### [What needs to be done]
Your reply should consist only of the lines from the one holding "Task: Select the" to the last line of the data below, written out exactly and without pictures.

### [Information supplied]

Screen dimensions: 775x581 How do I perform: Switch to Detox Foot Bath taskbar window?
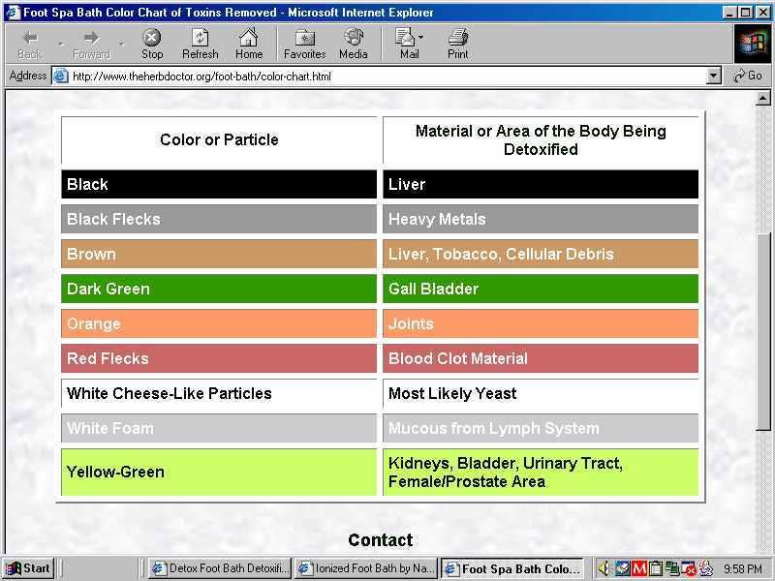click(220, 568)
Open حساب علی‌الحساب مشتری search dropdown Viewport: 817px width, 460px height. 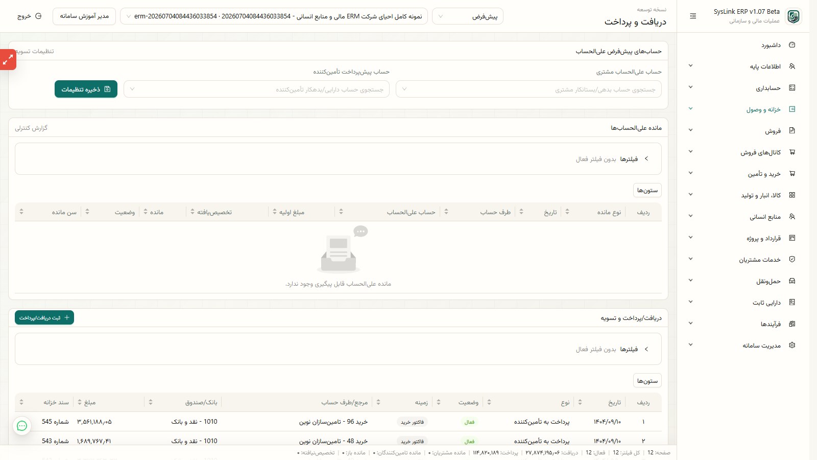click(x=528, y=89)
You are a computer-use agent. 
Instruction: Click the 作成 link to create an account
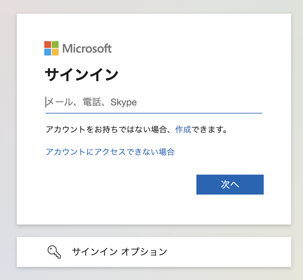pos(183,129)
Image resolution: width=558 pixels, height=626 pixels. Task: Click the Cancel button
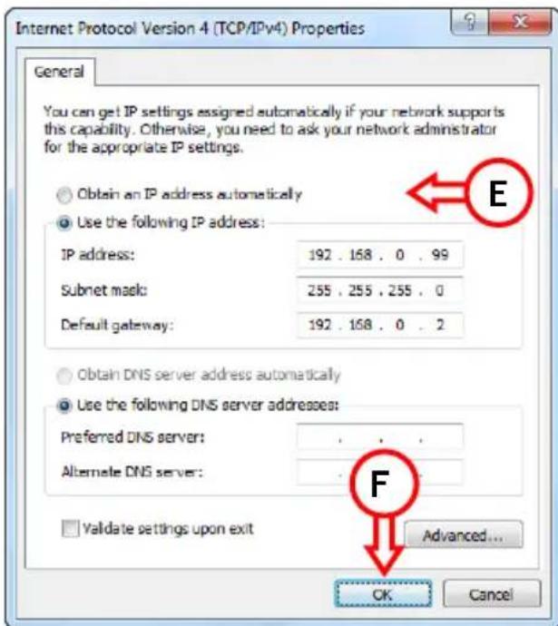492,594
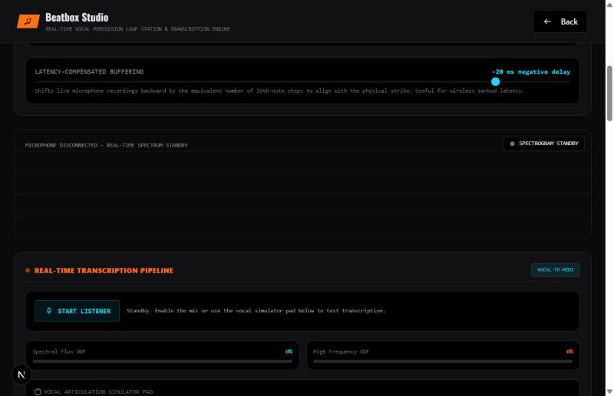Click the orange music note logo icon
Viewport: 614px width, 396px height.
(x=28, y=21)
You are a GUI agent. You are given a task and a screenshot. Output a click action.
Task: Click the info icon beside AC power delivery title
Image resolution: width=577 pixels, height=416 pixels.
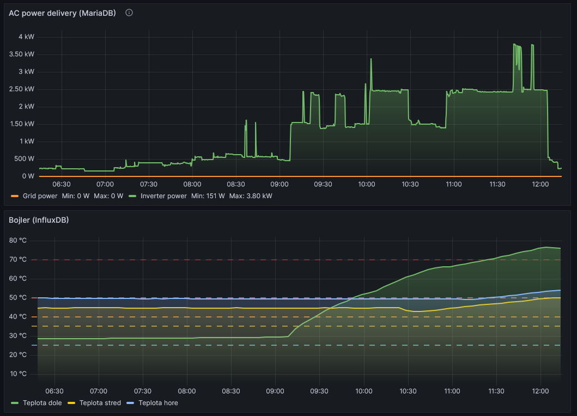pyautogui.click(x=129, y=13)
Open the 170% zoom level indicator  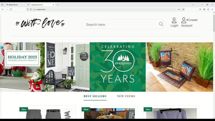coord(179,10)
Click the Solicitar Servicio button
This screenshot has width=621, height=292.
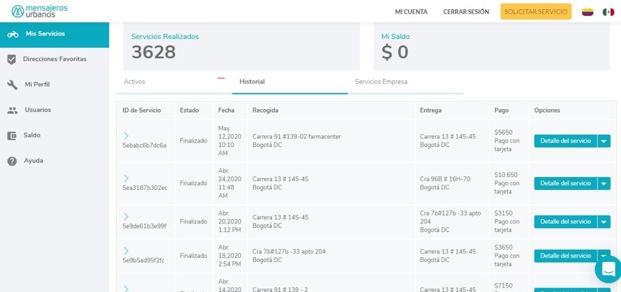(535, 12)

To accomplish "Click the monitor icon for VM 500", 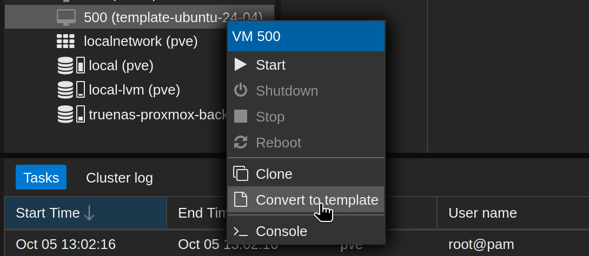I will (66, 17).
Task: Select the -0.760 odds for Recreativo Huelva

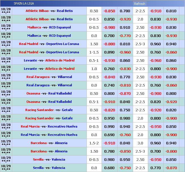Action: click(125, 135)
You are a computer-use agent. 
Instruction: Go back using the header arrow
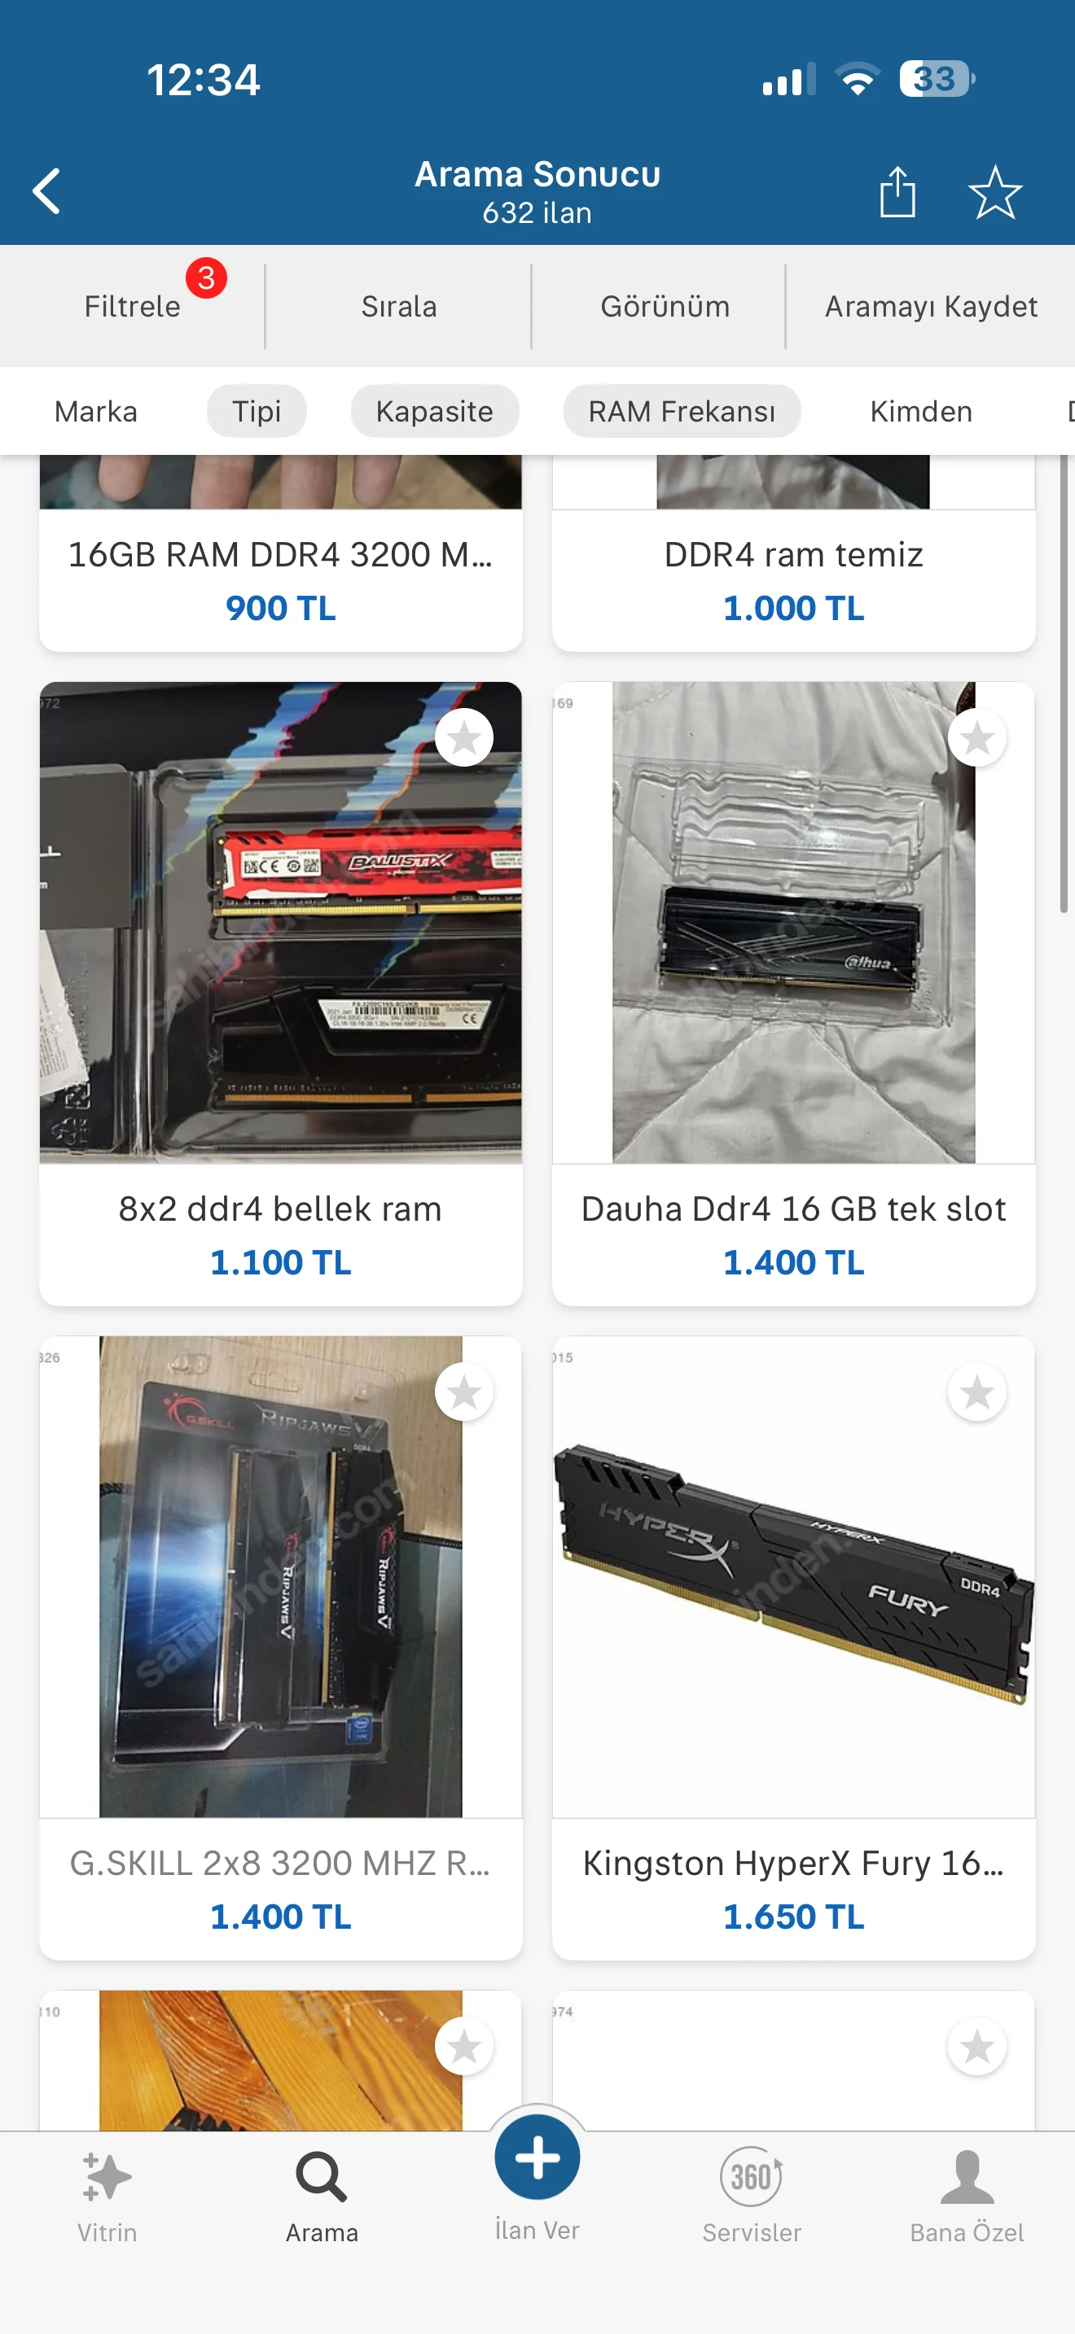click(46, 191)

### [Response]
Task: Select the -0.760 odds for Recreativo Huelva

Action: click(125, 135)
You are a computer-use agent. 
Instruction: Go back using the header arrow
click(46, 191)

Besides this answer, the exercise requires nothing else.